I am doing some experiments with gradient descent and as my toy model I am using a one dimensional mixture of gaussians with only 2 components. I created the model via the gluon/ndarray API, but now want to hybridize the model. I finally managed to get it done, but it took me a lot of experimentation and I wonder if I got it right.

In gluon/ndarray I can simply use the [ ] operator to access parameters at a given index. This operator does not seem to work for symbols. The only way I got it working was to use the slice() method. I tried to use the pick() and take() methods, too, but when I used them, while not getting any concrete errors thrown the gradient descent did not work.
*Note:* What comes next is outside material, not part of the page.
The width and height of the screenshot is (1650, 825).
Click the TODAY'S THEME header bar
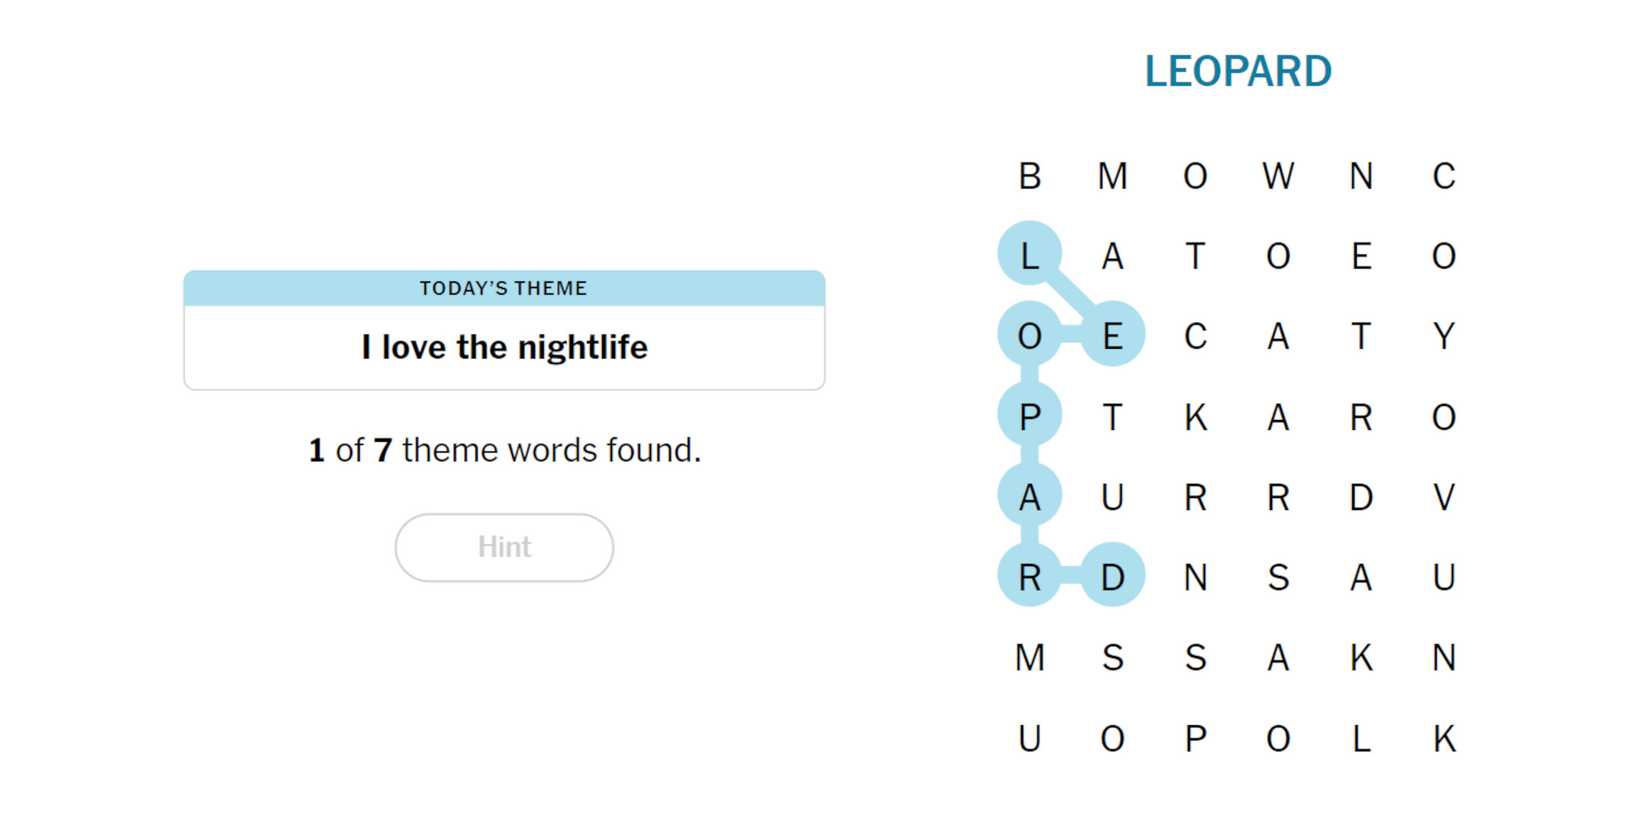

My question is: what is the correct way to do slices / indexing /getitem when hybridizing a model?
I looked at all the methods in the documented API here: http://beta.mxnet.io/r/api/symbol.html#indexing

Here is what I currently have and I let the comments with my failed attempts in the code to show what I tried:

class MixtureLogLikelihood(mx.gluon.block.HybridBlock):
    def __init__(self, dtype='float32', negative=False, **kwargs):
        super().__init__(**kwargs)
        self.negative = negative

        with self.name_scope():
            self.p = self.params.get('p', shape=(1), init=mx.initializer.Constant(0.5), dtype=dtype, allow_deferred_init=True)
            self.m = self.params.get('m', shape=(2), init=mx.initializer.Uniform(10.0), dtype=dtype, allow_deferred_init=True)
            self.v = self.params.get('v', shape=(2), init=mx.initializer.One(), dtype=dtype, allow_deferred_init=True)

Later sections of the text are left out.